I was detained somewhat getting to the meeting hosted by Health Care for All North Carolina in Asheville. As I was leaving my prior engagement somebody wanted to warn me about the Trilateral Commission and the CFR. Ron Paul has all their names. I tried to explain that I didn’t have time for conspiracy theories, but since the gentleman was so much my senior, it was difficult to be intentionally disrespectful. Twice I explained that at that moment Representative Susan Fisher was trying to socialize medicine just a few miles away, and that posed a more clear and present danger.

The event was hosted by Church Women United and the Methodist Federation for Social Action. Fisher was the invited speaker. The group, spurred on by founder Bill Brooks, wants all North Carolinians to have access to affordable healthcare. A tool fundamental to realizing their goal is House Bill 901, proposing an amendment to the state constitution that would make health care a fundamental human right, chucking everything I thought I knew about natural rights philosophy out the window.

I usually prefer to honor groups’ freedom to assemble and stay away from meetings where I would only make trouble. The ad in the paper didn’t say a nominal fee of $12 would be charged, and I certainly wasn’t going to support the effort after I found out. I was, however, sympathetic to the fact that healthcare is not affordable for about sixteen intertwined reasons, and some unraveling of the problems would have been appreciated. The people, as they always are, were all so sweet and kind.

I was welcomed to sit in one of the breakout groups. We had a list of statements the group was supposed to evaluate. The first asserted that the provider and the consumer of health care should make the decisions about the level of service provided. I opened my big yap first to say something was missing. I later spoke to Brooks about this when he was kind enough to grant me an interview. The provider had a selfish interest to sell as much healthcare as possible, the consumer had a selfish interest to get as much healthcare as possible, and the third-party taxpayer was stuck with the bill. I said it sounded like a recipe for spiraling out of control. As luck would have it, I said that just as it was time for him to go back to directing the group.

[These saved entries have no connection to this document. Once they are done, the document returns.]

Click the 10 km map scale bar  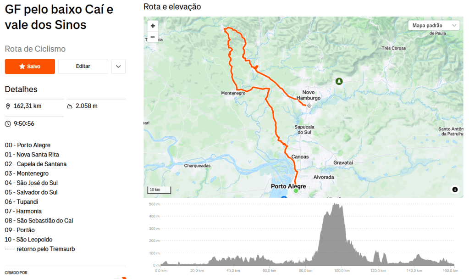click(159, 190)
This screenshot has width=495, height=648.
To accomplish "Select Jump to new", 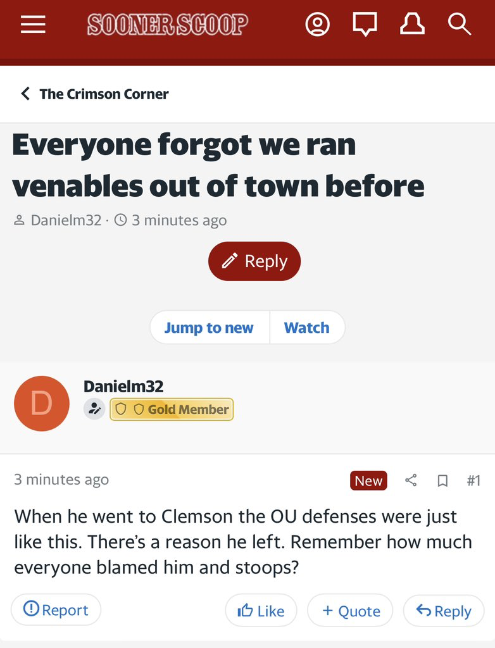I will [x=209, y=328].
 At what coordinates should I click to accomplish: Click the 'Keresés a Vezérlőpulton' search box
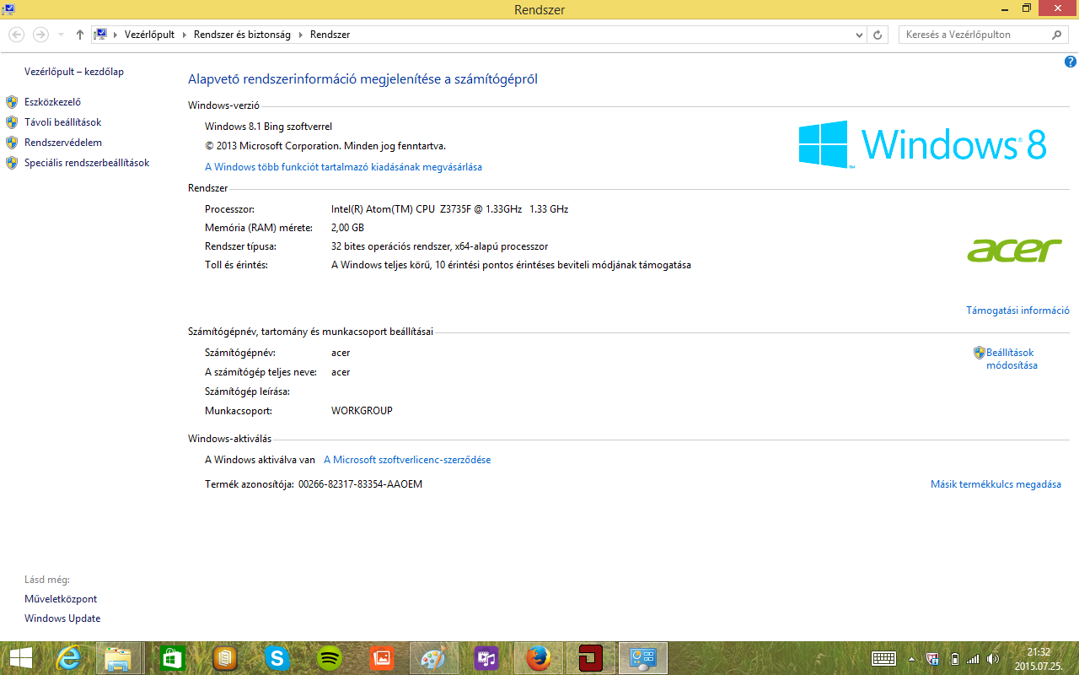(974, 35)
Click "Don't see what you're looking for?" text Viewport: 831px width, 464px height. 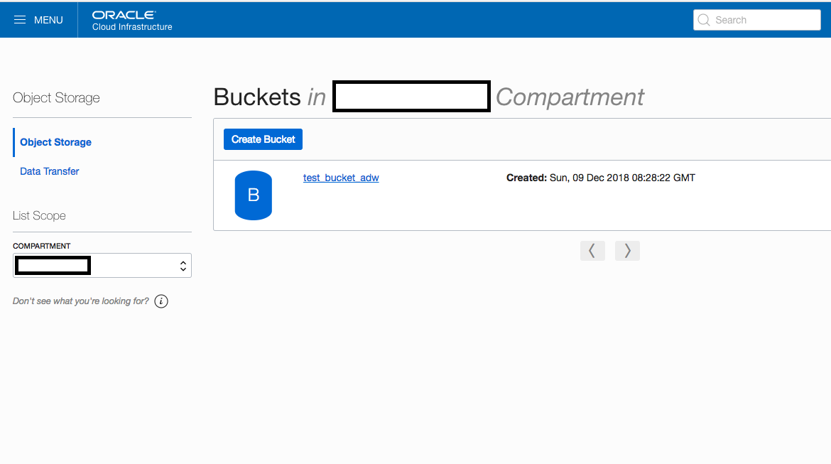point(80,301)
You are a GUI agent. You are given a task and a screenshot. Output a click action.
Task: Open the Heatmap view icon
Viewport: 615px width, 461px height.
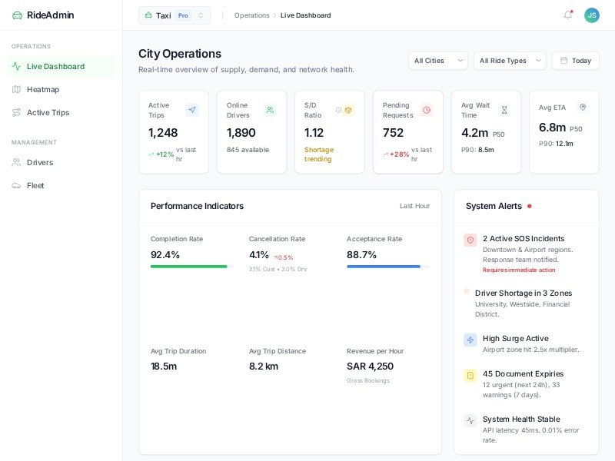(x=15, y=89)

Earlier, Brooks explained that he got interested in universal healthcare when he heard the story of his dad, who served as chairman of the board of Baptist Hospital in Winston-Salem, being asked what the hospital was going to do about indigents who couldn’t pay. Somebody asked why Christians were even debating the issue. That got Brooks thinking about the moral, ethical, and spiritual aspects of healthcare. I said I agreed that we should be compassionate and care for all in need, but I didn’t think government should be in the healthcare business. Brooks responded that the government wouldn’t be doing the diagnosis and prescription. In not so many words, he conveyed that doctors would only be de facto government employees. He then said most people come around to his point of view when he explains that they will be paying $5500 in taxes total, rather than $4500 in taxes and $3500 in insurance premiums as they do now. To open my mind to opposing viewpoints, I tried to suspend my disbelief and suppose if there was a road to serfdom this wasn’t it.

Brooks began the entire discussion by saying he wasn’t going to go into details, as everybody knew the problems. Most of the flak the proposal receives comes from misinformation. After all, Luxembourg, a democracy with a free market and socialized medicine, has much lower healthcare costs (per capita?) than the US. At one point in the group discussion, I went off. All the statements on which we were voting were ambiguous so that everybody could read whatever they wanted to into them. Tons of details and glitches were not being addressed. I said, “Communism even looks good on paper,” and had no credibility after that.

In his closing remarks, Brooks shared that one group that has been under-represented as an enthusiastic supporter of the bill is businessmen. Brooks encouraged members of the audience to talk the plan up with that demographic.